Stored data entries
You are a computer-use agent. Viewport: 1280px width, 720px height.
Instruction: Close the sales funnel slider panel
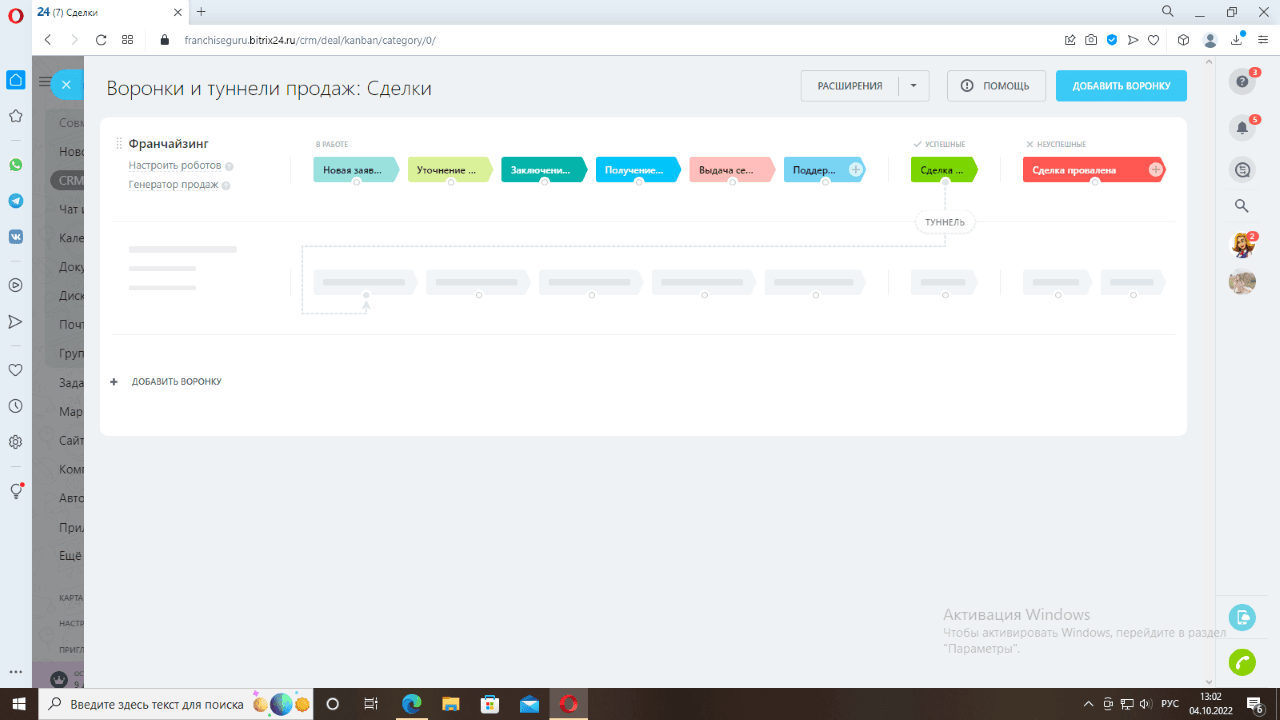coord(66,85)
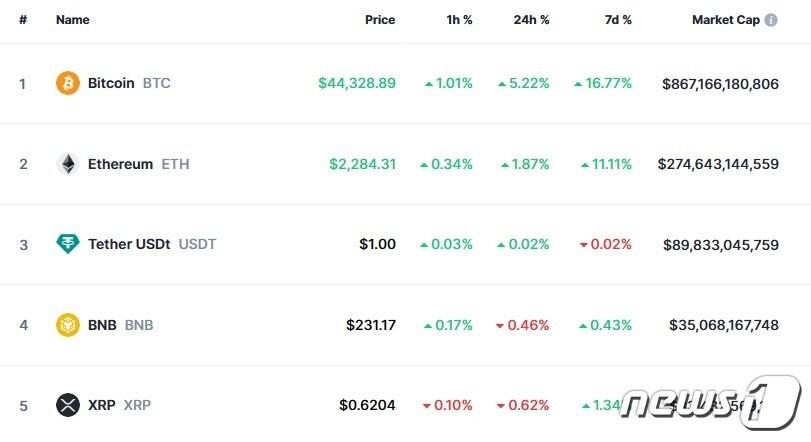Click Ethereum market cap value
The width and height of the screenshot is (811, 442).
(718, 164)
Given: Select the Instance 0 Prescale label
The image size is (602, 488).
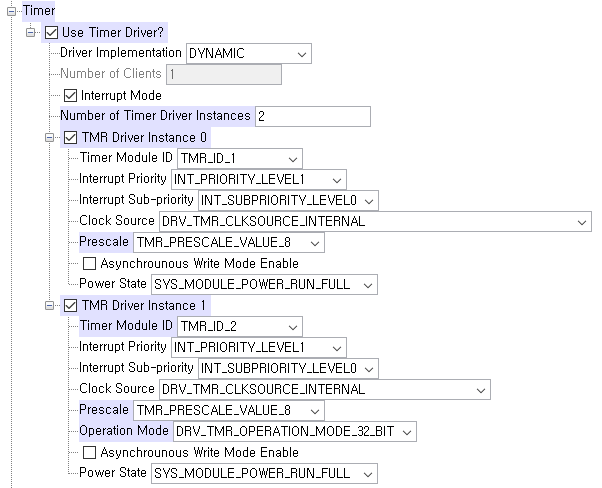Looking at the screenshot, I should (104, 242).
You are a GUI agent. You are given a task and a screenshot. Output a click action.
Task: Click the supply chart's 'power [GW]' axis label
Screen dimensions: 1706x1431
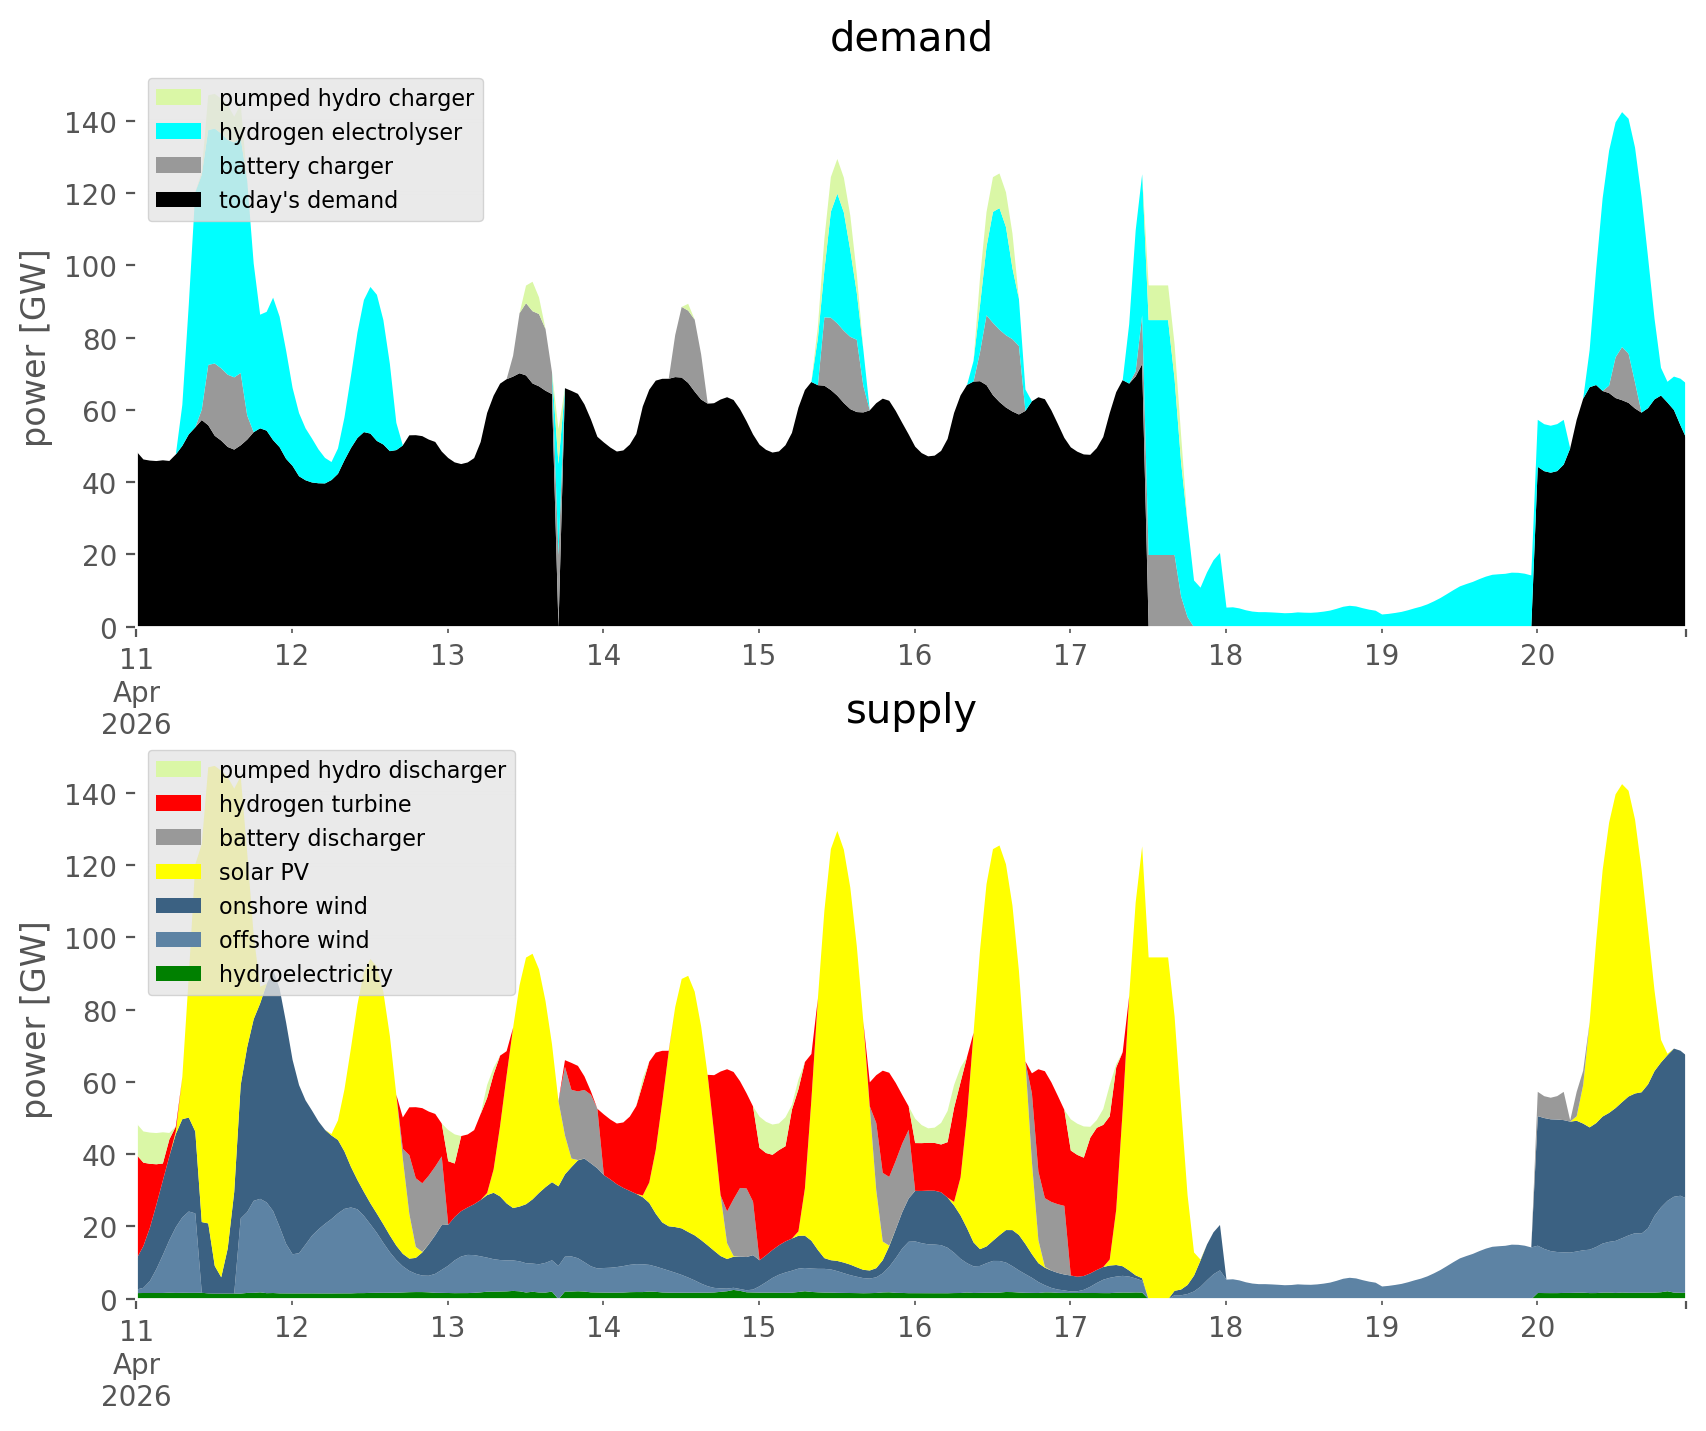pos(35,1021)
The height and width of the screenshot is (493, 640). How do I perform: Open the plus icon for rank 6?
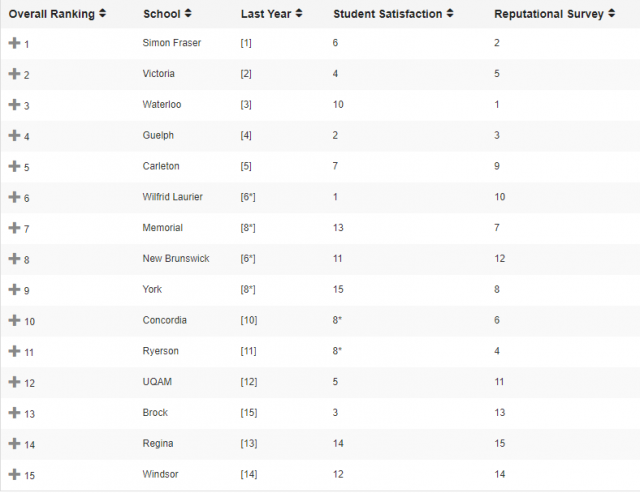click(14, 197)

TASK INSTRUCTIONS:
A word-for-word copy of every entry, with the pictures left out, is the required answer.

TASK ANSWER:
You are a computer-use agent. Viewport: 1280px width, 720px height.
Instruction: Close the sales funnel slider panel
coord(66,85)
Click Ethereum market cap value
The width and height of the screenshot is (811, 442).
(718, 164)
Given: Select the Instance 0 Prescale label
The image size is (602, 488).
Looking at the screenshot, I should (104, 242).
You are a GUI agent. You are given a task and a screenshot. Output a click action.
Task: Click the supply chart's 'power [GW]' axis label
Screen dimensions: 1706x1431
pos(35,1021)
The height and width of the screenshot is (493, 640). How do I perform: Open the plus icon for rank 6?
click(14, 197)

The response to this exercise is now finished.